Tax rate: no medical-specific excise was identified in the reviewed sources; Arizona’s adult-use excise does not apply to medical sales.

Qualifying conditions: closed list, including cancer, glaucoma, HIV, AIDS, hepatitis C, ALS, Crohn’s disease, agitation of Alzheimer’s disease, and severe pain, severe nausea, seizures, persistent muscle spasms, PTSD, and other department-added debilitating conditions.

Anything else notable: Arizona still preserves a meaningful medical advantage over adult-use through higher possession limits and cultivation access for some patients.

Arkansas

Year legalized: 2016.

Year first dispensary opened: 2019; the Arkansas Department of Health says the first dispensary opened on May 10, 2019.

Possession limits: 2.5 ounces every 14 days; no home cultivation.

Tax rate: Arkansas has ordinary sales tax on retail sales and a 4% special privilege tax on transfers of medical cannabis.

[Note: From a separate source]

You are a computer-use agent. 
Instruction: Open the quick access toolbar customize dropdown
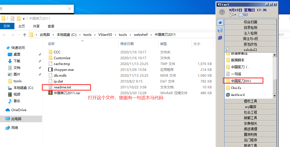(24, 19)
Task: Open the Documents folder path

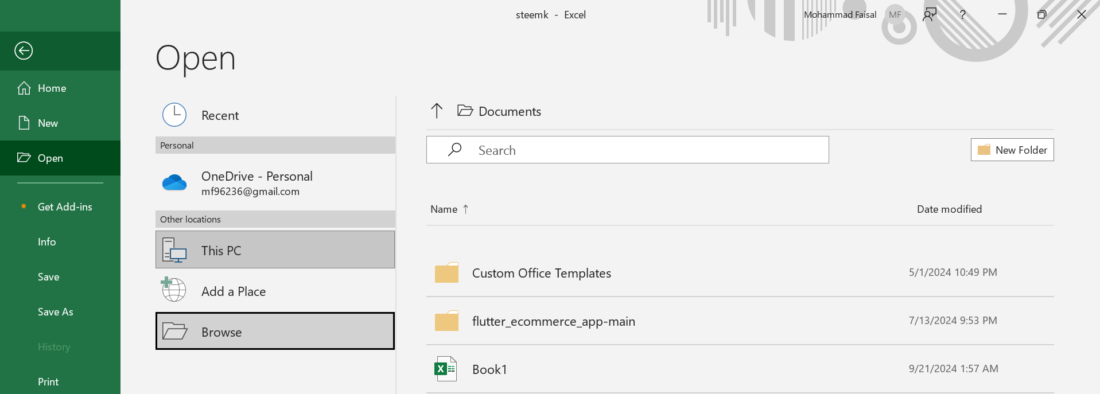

Qualifying conditions: closed list, including cancer, glaucoma, HIV/AIDS, hepatitis C, ALS, Tourette’s syndrome, Crohn’s disease, ulcerative colitis, PTSD, severe arthritis, fibromyalgia, peripheral neuropathy, intractable pain, severe nausea, seizures, severe muscle spasms, Alzheimer’s disease, and cachexia.

Anything else notable: Arkansas allows visiting-patient cards, uses a strict registry-card model, and has one of the clearer official FAQ systems for conditions and limits.